• _WHAT IS BEING ASKED_
Taking the records below, count the lines in which "chart" appears and supply only the count.

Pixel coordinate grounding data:
★ ★ ★ ★ ★

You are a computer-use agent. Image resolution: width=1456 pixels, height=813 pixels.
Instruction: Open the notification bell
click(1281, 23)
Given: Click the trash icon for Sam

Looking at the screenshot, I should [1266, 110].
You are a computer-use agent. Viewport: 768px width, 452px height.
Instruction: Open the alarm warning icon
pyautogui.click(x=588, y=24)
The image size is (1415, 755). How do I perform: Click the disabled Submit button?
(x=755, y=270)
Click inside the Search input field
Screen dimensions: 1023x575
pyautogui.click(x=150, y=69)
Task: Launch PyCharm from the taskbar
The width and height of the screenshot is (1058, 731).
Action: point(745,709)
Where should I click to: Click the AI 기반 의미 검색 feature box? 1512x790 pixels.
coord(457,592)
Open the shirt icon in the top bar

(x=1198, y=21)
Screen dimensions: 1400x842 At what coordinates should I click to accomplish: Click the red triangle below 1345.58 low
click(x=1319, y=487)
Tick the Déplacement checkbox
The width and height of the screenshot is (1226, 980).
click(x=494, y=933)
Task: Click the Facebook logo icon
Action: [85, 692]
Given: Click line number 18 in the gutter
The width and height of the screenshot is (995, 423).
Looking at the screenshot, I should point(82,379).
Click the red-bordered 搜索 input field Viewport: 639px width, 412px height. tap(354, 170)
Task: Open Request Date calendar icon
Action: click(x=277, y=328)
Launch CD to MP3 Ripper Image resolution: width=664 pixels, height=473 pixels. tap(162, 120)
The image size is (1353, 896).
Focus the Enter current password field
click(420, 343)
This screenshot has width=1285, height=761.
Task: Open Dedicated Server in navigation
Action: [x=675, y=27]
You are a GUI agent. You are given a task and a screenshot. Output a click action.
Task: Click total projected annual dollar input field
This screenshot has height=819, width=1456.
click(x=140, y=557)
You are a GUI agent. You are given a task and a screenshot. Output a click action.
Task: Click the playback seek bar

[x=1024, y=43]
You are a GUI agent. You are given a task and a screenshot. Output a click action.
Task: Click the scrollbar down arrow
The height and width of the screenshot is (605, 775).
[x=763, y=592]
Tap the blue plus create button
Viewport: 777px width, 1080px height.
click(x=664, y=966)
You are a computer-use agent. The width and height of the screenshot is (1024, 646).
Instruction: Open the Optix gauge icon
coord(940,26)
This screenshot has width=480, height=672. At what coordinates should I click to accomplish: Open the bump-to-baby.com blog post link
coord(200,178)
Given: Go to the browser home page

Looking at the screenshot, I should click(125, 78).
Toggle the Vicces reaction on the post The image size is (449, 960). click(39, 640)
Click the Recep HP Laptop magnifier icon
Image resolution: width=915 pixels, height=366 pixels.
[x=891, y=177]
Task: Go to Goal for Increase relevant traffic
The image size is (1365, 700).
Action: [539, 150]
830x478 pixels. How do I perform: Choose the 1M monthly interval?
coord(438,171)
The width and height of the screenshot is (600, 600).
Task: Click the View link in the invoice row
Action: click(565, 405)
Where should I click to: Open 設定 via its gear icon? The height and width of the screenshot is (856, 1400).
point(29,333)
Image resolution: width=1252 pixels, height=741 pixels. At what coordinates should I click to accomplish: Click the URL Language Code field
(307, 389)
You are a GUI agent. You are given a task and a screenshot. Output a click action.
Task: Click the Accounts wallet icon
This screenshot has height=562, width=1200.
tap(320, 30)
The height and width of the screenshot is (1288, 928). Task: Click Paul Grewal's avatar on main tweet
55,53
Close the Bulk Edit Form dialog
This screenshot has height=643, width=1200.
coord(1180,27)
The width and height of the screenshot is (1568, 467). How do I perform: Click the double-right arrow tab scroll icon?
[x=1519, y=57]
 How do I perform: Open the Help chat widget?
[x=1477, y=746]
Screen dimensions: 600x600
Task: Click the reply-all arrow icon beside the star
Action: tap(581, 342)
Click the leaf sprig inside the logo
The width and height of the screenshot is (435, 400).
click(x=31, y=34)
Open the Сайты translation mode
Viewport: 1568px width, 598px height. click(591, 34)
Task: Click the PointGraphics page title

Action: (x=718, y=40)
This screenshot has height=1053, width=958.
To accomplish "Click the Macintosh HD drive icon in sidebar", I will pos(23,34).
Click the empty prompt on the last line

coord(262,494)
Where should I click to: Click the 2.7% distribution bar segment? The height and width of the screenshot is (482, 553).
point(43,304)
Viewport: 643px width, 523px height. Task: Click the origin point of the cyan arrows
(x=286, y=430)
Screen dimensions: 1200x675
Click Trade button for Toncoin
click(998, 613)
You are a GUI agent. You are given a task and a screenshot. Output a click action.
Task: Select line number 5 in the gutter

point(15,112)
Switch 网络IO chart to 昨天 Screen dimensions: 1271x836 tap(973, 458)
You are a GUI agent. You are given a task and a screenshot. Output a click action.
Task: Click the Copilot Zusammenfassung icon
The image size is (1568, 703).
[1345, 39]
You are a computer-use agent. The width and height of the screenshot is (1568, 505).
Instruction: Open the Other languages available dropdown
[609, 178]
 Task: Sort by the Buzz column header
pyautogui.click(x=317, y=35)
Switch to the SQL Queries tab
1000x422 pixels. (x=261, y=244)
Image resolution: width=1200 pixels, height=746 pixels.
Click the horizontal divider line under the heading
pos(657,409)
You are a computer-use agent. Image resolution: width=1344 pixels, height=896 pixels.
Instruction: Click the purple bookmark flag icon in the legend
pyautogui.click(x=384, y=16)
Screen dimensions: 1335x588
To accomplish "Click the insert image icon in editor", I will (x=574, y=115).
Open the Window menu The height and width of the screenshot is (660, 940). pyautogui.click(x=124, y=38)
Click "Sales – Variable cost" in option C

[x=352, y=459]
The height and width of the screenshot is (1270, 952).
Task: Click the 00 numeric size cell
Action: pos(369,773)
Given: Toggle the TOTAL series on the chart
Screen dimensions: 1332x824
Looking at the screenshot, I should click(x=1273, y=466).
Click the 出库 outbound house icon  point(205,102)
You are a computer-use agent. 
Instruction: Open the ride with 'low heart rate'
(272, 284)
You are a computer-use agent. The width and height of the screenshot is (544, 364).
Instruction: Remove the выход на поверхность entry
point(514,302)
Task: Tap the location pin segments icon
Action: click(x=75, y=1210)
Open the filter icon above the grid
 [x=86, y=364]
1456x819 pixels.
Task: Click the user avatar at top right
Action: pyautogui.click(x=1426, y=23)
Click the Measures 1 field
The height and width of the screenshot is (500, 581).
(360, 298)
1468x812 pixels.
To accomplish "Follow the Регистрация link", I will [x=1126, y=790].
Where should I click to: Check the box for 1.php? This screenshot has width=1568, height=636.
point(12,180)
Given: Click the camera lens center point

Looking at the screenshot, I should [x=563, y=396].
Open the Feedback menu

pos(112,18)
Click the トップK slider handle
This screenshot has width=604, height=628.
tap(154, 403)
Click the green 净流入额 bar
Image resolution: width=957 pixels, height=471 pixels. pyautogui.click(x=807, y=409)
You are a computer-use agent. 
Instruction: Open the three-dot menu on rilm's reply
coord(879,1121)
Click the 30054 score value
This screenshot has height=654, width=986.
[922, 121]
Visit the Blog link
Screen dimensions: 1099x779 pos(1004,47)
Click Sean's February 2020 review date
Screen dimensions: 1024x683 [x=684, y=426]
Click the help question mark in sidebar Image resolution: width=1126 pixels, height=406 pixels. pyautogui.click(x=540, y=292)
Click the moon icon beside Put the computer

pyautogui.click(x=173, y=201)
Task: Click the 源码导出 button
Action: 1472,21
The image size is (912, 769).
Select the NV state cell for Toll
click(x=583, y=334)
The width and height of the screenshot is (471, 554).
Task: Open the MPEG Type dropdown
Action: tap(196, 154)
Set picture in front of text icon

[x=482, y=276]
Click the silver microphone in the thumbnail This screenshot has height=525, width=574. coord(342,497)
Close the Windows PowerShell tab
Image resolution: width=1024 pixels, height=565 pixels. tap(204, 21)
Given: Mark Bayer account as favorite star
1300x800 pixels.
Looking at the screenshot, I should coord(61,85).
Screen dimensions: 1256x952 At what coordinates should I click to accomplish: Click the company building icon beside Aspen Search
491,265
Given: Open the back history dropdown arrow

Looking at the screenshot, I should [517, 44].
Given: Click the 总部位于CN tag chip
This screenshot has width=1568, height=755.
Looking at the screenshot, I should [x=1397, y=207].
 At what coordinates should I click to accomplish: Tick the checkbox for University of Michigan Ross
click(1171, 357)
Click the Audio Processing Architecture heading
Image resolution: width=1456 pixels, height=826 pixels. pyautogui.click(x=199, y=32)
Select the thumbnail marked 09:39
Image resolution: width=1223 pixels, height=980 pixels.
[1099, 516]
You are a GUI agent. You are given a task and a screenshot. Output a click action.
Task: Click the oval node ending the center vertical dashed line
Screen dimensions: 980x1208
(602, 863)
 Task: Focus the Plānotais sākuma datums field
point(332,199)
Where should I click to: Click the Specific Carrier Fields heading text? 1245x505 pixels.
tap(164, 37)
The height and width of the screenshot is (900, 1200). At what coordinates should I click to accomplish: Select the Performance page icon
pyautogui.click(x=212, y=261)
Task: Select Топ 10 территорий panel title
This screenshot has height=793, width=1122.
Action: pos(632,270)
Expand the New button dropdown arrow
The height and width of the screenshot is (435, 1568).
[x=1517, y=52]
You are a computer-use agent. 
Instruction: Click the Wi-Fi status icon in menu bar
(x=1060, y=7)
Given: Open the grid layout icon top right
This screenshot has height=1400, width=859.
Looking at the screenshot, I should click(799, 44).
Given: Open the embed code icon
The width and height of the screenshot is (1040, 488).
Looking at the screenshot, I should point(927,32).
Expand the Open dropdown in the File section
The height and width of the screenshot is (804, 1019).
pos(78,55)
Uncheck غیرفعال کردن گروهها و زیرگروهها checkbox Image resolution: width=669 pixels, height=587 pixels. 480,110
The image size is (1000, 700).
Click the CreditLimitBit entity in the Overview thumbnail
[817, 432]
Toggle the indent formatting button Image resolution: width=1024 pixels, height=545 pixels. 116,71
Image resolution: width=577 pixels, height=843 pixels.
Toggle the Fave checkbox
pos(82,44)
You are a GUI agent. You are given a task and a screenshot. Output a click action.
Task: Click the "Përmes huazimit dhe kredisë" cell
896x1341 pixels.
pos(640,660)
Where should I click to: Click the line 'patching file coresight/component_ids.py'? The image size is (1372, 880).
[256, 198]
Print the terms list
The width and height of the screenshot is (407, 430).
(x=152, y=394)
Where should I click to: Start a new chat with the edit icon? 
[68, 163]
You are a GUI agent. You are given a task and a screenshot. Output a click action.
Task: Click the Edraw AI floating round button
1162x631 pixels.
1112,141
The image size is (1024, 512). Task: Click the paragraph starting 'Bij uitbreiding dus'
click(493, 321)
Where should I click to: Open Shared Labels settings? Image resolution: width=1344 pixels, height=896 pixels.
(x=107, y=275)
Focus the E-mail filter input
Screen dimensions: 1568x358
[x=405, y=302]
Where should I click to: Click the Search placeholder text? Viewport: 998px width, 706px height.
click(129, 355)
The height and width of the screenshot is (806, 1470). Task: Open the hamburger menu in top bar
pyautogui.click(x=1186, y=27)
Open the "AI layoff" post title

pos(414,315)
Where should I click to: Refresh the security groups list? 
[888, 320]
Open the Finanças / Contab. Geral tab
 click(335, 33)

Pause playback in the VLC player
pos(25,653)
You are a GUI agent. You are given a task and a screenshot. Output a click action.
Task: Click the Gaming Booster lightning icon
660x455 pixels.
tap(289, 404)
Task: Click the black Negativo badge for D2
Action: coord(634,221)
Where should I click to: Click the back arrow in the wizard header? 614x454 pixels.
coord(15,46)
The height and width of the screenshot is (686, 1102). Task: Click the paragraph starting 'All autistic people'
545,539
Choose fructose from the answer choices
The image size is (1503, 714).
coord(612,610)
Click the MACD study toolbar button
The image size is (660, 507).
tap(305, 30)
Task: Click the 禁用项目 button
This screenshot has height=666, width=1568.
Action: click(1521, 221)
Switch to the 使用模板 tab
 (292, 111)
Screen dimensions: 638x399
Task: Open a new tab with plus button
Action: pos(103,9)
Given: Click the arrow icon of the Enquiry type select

★ ★ ★ ★ ★

• _EXERCISE RESPONSE_
2